Directions for this task:
Print the complete set of entries exactly.

Saved data entries
§ §

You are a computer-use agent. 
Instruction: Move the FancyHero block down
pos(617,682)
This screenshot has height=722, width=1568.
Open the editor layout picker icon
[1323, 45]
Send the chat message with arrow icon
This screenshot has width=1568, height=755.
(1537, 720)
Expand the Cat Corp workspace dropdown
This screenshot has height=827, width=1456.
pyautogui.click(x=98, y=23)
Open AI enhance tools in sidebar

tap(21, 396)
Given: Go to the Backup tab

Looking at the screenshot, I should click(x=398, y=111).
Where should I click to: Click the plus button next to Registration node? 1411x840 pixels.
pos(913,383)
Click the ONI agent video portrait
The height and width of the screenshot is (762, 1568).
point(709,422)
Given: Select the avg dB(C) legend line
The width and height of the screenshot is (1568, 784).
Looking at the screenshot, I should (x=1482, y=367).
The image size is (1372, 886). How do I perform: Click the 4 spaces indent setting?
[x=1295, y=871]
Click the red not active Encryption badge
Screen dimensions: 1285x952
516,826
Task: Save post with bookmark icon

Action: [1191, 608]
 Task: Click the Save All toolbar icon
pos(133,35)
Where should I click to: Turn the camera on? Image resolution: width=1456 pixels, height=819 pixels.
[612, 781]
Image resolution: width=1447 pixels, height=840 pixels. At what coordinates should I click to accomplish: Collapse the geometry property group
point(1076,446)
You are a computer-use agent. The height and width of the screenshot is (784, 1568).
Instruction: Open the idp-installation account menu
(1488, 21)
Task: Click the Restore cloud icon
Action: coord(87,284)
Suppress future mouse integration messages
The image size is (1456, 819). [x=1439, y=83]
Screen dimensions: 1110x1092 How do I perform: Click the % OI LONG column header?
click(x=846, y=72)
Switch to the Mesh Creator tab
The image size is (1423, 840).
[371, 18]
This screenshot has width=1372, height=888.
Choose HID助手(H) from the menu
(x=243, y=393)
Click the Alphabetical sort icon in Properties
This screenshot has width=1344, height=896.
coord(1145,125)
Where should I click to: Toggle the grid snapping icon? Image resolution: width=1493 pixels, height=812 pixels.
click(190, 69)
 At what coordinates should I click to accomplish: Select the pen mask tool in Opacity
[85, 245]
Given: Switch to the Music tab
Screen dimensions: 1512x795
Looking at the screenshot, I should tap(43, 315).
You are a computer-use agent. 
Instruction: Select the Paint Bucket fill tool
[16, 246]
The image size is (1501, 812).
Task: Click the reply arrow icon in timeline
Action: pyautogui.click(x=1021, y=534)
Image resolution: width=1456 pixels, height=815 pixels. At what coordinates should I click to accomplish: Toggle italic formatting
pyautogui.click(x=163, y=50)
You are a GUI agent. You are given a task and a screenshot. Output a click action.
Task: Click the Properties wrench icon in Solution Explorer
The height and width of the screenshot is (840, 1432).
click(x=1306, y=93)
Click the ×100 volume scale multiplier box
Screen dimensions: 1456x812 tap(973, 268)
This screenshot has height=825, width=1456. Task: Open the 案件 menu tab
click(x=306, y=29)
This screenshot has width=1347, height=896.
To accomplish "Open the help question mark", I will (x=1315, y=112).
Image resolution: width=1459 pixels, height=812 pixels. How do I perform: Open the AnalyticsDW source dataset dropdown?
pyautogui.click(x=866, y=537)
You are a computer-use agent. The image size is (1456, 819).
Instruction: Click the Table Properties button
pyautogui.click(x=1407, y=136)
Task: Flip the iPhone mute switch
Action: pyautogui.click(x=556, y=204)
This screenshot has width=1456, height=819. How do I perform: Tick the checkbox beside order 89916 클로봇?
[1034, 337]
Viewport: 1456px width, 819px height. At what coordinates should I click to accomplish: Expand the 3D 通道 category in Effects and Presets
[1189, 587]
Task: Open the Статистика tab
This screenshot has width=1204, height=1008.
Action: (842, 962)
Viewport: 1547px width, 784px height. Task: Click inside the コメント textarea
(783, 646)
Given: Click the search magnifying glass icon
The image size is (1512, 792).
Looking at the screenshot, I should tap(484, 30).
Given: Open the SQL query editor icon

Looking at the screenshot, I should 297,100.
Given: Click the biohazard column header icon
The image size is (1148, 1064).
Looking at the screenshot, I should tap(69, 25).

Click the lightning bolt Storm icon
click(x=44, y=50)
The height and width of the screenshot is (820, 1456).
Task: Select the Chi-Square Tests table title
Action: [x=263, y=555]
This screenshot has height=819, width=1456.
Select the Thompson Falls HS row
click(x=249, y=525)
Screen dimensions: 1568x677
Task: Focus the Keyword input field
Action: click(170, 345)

§ §

Exercise output:
You are a computer-use agent. 
Instruction: Move the FancyHero block down
pos(617,682)
This screenshot has height=722, width=1568.
Open the editor layout picker icon
[1323, 45]
Send the chat message with arrow icon
This screenshot has width=1568, height=755.
(1537, 720)
Expand the Cat Corp workspace dropdown
This screenshot has height=827, width=1456.
pyautogui.click(x=98, y=23)
Open AI enhance tools in sidebar

tap(21, 396)
Given: Go to the Backup tab

Looking at the screenshot, I should click(x=398, y=111).
Where should I click to: Click the plus button next to Registration node? 1411x840 pixels.
pos(913,383)
Click the ONI agent video portrait
The height and width of the screenshot is (762, 1568).
point(709,422)
Given: Select the avg dB(C) legend line
The width and height of the screenshot is (1568, 784).
Looking at the screenshot, I should (x=1482, y=367).
The image size is (1372, 886). How do I perform: Click the 4 spaces indent setting?
[x=1295, y=871]
Click the red not active Encryption badge
Screen dimensions: 1285x952
516,826
Task: Save post with bookmark icon

Action: [1191, 608]
 Task: Click the Save All toolbar icon
pos(133,35)
Where should I click to: Turn the camera on? Image resolution: width=1456 pixels, height=819 pixels.
[612, 781]
Image resolution: width=1447 pixels, height=840 pixels. At what coordinates should I click to accomplish: Collapse the geometry property group
point(1076,446)
You are a computer-use agent. The height and width of the screenshot is (784, 1568).
Instruction: Open the idp-installation account menu
(1488, 21)
Task: Click the Restore cloud icon
Action: coord(87,284)
Suppress future mouse integration messages
The image size is (1456, 819). [x=1439, y=83]
Screen dimensions: 1110x1092 How do I perform: Click the % OI LONG column header?
click(x=846, y=72)
Switch to the Mesh Creator tab
The image size is (1423, 840).
[371, 18]
This screenshot has width=1372, height=888.
Choose HID助手(H) from the menu
(x=243, y=393)
Click the Alphabetical sort icon in Properties
This screenshot has width=1344, height=896.
coord(1145,125)
Where should I click to: Toggle the grid snapping icon? Image resolution: width=1493 pixels, height=812 pixels.
click(190, 69)
 At what coordinates should I click to accomplish: Select the pen mask tool in Opacity
[85, 245]
Given: Switch to the Music tab
Screen dimensions: 1512x795
Looking at the screenshot, I should tap(43, 315).
You are a computer-use agent. 
Instruction: Select the Paint Bucket fill tool
[16, 246]
The image size is (1501, 812).
Task: Click the reply arrow icon in timeline
Action: pyautogui.click(x=1021, y=534)
Image resolution: width=1456 pixels, height=815 pixels. At what coordinates should I click to accomplish: Toggle italic formatting
pyautogui.click(x=163, y=50)
You are a GUI agent. You are given a task and a screenshot. Output a click action.
Task: Click the Properties wrench icon in Solution Explorer
The height and width of the screenshot is (840, 1432).
click(x=1306, y=93)
Click the ×100 volume scale multiplier box
Screen dimensions: 1456x812 tap(973, 268)
This screenshot has height=825, width=1456. Task: Open the 案件 menu tab
click(x=306, y=29)
This screenshot has width=1347, height=896.
To accomplish "Open the help question mark", I will (x=1315, y=112).
Image resolution: width=1459 pixels, height=812 pixels. How do I perform: Open the AnalyticsDW source dataset dropdown?
pyautogui.click(x=866, y=537)
You are a computer-use agent. The image size is (1456, 819).
Instruction: Click the Table Properties button
pyautogui.click(x=1407, y=136)
Task: Flip the iPhone mute switch
Action: pyautogui.click(x=556, y=204)
This screenshot has width=1456, height=819. How do I perform: Tick the checkbox beside order 89916 클로봇?
[1034, 337]
Viewport: 1456px width, 819px height. At what coordinates should I click to accomplish: Expand the 3D 通道 category in Effects and Presets
[1189, 587]
Task: Open the Статистика tab
This screenshot has width=1204, height=1008.
Action: (842, 962)
Viewport: 1547px width, 784px height. Task: Click inside the コメント textarea
(783, 646)
Given: Click the search magnifying glass icon
The image size is (1512, 792).
Looking at the screenshot, I should tap(484, 30).
Given: Open the SQL query editor icon

Looking at the screenshot, I should 297,100.
Given: Click the biohazard column header icon
The image size is (1148, 1064).
Looking at the screenshot, I should tap(69, 25).

Click the lightning bolt Storm icon
click(x=44, y=50)
The height and width of the screenshot is (820, 1456).
Task: Select the Chi-Square Tests table title
Action: [x=263, y=555]
This screenshot has height=819, width=1456.
Select the Thompson Falls HS row
click(x=249, y=525)
Screen dimensions: 1568x677
Task: Focus the Keyword input field
Action: click(170, 345)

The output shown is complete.